## start GIVEN RECORDS

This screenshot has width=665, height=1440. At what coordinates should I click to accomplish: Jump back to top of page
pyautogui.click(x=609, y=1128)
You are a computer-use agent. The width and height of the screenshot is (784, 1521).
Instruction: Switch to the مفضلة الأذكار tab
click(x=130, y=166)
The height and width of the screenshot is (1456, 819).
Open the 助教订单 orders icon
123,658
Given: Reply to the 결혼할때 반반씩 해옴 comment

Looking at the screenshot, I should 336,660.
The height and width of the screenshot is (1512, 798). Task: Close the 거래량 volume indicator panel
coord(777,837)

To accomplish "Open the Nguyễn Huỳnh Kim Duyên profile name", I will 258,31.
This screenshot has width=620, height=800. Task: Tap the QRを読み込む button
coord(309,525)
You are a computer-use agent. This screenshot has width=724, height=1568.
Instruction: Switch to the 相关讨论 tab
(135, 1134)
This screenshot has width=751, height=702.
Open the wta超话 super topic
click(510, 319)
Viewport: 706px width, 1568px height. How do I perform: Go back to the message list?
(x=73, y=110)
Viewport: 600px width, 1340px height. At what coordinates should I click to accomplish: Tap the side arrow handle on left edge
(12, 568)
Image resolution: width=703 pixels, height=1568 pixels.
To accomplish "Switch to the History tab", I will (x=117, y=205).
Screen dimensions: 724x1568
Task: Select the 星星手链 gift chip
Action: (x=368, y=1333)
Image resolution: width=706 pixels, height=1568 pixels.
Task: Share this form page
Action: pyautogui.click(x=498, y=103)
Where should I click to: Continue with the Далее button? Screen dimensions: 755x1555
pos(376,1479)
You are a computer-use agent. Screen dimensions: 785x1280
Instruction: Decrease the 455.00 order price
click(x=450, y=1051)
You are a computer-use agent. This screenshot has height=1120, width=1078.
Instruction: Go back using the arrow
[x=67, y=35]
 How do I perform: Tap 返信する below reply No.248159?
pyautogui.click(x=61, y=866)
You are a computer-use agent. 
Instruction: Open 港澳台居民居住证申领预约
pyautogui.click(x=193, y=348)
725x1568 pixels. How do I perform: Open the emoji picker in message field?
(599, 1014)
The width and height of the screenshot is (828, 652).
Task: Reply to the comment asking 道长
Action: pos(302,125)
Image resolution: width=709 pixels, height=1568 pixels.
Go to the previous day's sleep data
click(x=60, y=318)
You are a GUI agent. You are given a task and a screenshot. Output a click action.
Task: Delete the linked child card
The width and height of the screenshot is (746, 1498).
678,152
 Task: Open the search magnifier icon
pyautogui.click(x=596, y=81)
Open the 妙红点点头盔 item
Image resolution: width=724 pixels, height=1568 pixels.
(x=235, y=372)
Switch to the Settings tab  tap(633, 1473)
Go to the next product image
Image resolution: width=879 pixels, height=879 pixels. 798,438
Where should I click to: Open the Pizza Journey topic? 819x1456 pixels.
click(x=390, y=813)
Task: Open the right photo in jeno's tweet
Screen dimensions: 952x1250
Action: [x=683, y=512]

## end GIVEN RECORDS

EXERCISE =
Copy out everything from the start of the entries down to the line containing "I will 258,31.", with both ends included.

SOLUTION FOR THIS TASK =
This screenshot has width=665, height=1440. At what coordinates should I click to accomplish: Jump back to top of page
pyautogui.click(x=609, y=1128)
You are a computer-use agent. The width and height of the screenshot is (784, 1521).
Instruction: Switch to the مفضلة الأذكار tab
click(x=130, y=166)
The height and width of the screenshot is (1456, 819).
Open the 助教订单 orders icon
123,658
Given: Reply to the 결혼할때 반반씩 해옴 comment

Looking at the screenshot, I should 336,660.
The height and width of the screenshot is (1512, 798). Task: Close the 거래량 volume indicator panel
coord(777,837)

To accomplish "Open the Nguyễn Huỳnh Kim Duyên profile name", I will 258,31.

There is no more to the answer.